- Exercise goal:
Reproduce, please, only the lines from the first line below to the line containing "Task: Click the Sierra Leone cases box", inclusive.

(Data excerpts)
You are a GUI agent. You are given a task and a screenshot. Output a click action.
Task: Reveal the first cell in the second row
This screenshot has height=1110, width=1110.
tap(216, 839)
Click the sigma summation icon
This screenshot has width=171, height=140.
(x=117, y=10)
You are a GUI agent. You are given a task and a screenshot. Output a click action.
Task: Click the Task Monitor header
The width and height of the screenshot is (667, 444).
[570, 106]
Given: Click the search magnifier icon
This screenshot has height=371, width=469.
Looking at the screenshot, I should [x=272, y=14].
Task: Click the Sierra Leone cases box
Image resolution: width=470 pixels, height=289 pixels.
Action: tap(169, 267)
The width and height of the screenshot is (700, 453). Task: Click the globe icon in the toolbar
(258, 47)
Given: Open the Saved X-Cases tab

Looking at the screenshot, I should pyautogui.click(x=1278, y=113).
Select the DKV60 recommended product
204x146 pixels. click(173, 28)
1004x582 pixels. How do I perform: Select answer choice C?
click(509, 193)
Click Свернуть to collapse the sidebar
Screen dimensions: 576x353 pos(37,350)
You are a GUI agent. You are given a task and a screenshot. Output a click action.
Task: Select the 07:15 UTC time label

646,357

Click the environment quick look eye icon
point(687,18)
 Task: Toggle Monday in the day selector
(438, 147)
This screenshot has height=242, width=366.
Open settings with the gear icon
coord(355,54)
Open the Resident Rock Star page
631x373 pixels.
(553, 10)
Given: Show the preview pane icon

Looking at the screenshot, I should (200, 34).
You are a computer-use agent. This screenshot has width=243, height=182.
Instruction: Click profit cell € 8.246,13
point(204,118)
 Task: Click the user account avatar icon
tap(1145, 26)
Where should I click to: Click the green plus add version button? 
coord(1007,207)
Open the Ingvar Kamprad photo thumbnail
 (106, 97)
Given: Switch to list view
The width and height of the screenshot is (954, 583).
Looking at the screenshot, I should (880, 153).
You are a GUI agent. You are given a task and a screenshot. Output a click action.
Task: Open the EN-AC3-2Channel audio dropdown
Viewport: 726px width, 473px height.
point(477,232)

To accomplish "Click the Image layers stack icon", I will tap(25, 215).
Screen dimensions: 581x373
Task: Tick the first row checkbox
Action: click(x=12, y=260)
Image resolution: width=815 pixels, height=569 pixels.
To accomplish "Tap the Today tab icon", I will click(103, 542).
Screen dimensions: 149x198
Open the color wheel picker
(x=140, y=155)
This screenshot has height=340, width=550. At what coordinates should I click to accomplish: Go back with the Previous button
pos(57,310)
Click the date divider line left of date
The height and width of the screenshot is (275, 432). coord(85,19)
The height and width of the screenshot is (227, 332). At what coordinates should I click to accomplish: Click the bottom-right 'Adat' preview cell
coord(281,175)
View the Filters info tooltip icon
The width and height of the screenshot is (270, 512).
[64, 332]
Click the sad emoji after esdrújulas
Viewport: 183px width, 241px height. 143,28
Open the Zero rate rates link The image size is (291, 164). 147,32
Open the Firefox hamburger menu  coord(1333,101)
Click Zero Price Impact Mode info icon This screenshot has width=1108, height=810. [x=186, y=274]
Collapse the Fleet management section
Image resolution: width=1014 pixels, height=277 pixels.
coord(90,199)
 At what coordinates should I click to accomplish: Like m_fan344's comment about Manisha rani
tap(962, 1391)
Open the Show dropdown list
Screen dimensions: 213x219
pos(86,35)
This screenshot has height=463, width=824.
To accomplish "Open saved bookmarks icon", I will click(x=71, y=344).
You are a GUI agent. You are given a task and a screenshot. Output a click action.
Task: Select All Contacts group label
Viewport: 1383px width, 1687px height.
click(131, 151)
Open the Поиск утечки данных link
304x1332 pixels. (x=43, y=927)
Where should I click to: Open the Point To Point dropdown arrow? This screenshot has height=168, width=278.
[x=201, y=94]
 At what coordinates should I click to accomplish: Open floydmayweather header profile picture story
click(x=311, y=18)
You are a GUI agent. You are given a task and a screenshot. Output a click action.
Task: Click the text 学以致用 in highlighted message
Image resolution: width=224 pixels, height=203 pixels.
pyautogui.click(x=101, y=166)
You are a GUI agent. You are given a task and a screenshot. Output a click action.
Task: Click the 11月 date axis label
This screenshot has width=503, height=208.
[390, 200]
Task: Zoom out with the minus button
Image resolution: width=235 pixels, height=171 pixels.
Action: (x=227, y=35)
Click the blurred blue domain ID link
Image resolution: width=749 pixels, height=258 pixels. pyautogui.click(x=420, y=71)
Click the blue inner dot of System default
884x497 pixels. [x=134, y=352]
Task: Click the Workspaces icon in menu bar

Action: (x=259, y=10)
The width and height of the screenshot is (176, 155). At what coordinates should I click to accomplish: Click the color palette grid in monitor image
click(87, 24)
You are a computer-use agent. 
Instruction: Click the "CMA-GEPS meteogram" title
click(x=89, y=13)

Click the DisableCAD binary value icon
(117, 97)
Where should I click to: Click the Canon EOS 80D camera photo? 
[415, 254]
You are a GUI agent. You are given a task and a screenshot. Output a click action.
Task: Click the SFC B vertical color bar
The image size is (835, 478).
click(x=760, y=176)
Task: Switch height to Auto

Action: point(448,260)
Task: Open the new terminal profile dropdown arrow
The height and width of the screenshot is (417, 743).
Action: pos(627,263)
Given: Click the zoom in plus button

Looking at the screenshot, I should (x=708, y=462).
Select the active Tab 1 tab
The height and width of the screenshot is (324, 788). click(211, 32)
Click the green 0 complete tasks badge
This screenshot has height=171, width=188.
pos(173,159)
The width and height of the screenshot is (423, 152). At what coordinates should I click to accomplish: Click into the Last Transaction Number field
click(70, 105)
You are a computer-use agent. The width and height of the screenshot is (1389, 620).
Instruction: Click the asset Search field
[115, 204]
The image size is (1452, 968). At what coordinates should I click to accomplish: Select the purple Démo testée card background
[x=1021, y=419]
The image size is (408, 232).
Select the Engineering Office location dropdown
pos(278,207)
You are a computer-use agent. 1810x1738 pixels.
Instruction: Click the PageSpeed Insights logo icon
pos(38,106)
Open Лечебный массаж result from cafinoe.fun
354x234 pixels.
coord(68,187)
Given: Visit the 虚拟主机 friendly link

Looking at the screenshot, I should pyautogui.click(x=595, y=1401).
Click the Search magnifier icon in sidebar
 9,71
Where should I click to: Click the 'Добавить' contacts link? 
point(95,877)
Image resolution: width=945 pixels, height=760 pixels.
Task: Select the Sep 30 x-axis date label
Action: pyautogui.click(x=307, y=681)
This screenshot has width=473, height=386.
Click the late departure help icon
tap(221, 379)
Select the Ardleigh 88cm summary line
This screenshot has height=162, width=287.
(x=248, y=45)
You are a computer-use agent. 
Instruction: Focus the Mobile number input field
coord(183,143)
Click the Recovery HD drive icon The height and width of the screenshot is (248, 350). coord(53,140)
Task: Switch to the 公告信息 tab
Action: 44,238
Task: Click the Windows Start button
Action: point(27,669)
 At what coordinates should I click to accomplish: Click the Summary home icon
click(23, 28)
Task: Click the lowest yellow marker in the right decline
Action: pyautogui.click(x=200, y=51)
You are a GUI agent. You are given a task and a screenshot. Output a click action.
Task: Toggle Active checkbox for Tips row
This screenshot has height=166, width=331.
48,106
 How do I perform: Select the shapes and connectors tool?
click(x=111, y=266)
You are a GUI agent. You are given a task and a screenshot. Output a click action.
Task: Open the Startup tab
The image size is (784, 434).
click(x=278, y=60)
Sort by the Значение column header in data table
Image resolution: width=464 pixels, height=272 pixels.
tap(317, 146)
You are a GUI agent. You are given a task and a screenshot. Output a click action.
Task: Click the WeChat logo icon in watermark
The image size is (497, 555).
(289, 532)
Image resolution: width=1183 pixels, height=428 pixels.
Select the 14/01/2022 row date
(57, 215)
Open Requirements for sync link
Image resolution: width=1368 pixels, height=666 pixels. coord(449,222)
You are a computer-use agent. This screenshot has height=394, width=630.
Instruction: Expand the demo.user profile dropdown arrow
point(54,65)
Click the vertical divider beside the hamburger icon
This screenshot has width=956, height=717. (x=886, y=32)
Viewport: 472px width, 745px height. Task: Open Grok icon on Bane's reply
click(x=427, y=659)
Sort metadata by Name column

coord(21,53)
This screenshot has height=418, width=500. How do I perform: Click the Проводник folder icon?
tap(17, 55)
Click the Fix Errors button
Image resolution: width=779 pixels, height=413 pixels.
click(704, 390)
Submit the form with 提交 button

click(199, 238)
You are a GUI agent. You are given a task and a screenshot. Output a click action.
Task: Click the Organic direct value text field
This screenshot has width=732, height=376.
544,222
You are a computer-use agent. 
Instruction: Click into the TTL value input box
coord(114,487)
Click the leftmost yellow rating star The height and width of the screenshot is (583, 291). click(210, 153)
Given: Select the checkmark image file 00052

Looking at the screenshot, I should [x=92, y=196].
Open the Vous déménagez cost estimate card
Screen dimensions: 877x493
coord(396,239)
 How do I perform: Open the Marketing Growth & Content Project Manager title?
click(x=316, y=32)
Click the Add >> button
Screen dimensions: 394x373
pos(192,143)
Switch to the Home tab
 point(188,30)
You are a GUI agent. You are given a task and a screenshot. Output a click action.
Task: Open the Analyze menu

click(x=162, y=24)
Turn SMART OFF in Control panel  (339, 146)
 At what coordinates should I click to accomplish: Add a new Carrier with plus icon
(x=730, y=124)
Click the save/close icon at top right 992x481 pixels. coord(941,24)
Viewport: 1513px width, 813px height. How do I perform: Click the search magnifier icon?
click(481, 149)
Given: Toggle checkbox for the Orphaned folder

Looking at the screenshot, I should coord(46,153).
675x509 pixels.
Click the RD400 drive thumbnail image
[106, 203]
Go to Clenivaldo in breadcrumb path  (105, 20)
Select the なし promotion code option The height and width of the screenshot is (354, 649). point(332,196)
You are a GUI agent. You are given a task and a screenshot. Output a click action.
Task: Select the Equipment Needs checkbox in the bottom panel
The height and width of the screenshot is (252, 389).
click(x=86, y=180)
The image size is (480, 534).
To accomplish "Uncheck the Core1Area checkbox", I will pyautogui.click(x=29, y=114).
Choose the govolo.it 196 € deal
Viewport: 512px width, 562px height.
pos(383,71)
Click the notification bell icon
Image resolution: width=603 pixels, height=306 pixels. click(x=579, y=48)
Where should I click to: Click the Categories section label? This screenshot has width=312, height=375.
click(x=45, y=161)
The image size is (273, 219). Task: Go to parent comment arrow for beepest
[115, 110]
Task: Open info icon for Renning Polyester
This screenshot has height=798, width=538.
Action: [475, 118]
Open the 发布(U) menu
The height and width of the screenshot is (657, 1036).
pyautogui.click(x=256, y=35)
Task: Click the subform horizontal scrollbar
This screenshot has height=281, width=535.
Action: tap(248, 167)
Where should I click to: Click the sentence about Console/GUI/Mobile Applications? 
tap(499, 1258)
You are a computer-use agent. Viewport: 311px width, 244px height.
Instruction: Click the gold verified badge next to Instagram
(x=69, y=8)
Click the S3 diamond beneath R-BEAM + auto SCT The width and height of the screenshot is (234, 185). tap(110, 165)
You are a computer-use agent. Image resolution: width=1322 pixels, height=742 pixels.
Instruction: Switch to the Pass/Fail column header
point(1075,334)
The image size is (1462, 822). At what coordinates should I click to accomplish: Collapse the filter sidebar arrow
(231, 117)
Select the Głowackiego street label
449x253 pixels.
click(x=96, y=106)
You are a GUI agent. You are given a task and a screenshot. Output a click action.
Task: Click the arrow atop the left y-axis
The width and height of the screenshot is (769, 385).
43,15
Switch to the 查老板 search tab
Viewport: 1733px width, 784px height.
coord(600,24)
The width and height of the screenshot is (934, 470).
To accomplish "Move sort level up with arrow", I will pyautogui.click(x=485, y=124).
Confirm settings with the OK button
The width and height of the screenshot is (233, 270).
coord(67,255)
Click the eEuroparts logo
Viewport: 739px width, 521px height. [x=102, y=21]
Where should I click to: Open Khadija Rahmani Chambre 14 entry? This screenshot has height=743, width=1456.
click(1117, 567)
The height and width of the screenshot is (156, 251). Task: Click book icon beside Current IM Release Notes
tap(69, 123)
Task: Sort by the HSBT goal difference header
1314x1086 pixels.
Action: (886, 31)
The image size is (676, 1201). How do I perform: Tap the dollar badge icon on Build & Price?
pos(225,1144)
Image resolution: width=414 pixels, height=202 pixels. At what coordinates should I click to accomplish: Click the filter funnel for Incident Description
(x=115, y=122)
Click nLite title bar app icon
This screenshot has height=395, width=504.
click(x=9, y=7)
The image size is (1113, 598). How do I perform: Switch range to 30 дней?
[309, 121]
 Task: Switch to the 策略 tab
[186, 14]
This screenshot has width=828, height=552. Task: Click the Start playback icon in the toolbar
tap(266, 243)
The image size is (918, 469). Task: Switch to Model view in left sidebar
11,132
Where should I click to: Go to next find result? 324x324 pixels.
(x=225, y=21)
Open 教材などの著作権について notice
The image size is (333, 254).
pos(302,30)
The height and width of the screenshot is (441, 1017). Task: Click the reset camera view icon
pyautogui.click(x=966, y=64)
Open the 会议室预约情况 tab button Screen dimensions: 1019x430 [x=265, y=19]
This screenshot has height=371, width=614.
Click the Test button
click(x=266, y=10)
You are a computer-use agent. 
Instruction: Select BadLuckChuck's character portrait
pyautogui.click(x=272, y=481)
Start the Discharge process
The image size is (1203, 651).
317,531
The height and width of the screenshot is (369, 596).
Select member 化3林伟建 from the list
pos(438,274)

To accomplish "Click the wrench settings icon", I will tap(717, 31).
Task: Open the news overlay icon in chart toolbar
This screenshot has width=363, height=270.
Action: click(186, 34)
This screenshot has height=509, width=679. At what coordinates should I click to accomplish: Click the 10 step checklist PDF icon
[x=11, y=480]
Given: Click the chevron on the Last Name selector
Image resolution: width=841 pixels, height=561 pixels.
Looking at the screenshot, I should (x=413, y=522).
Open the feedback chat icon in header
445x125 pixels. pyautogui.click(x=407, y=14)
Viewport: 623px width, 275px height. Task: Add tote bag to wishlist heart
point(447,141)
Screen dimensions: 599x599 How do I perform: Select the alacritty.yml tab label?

- Task output:
You are a GUI agent. You are given a task and a screenshot. Output a click action.
Task: Reveal the first cell in the second row
This screenshot has height=1110, width=1110.
tap(216, 839)
Click the sigma summation icon
This screenshot has width=171, height=140.
(x=117, y=10)
You are a GUI agent. You are given a task and a screenshot. Output a click action.
Task: Click the Task Monitor header
The width and height of the screenshot is (667, 444).
[570, 106]
Given: Click the search magnifier icon
This screenshot has height=371, width=469.
Looking at the screenshot, I should [x=272, y=14].
Task: Click the Sierra Leone cases box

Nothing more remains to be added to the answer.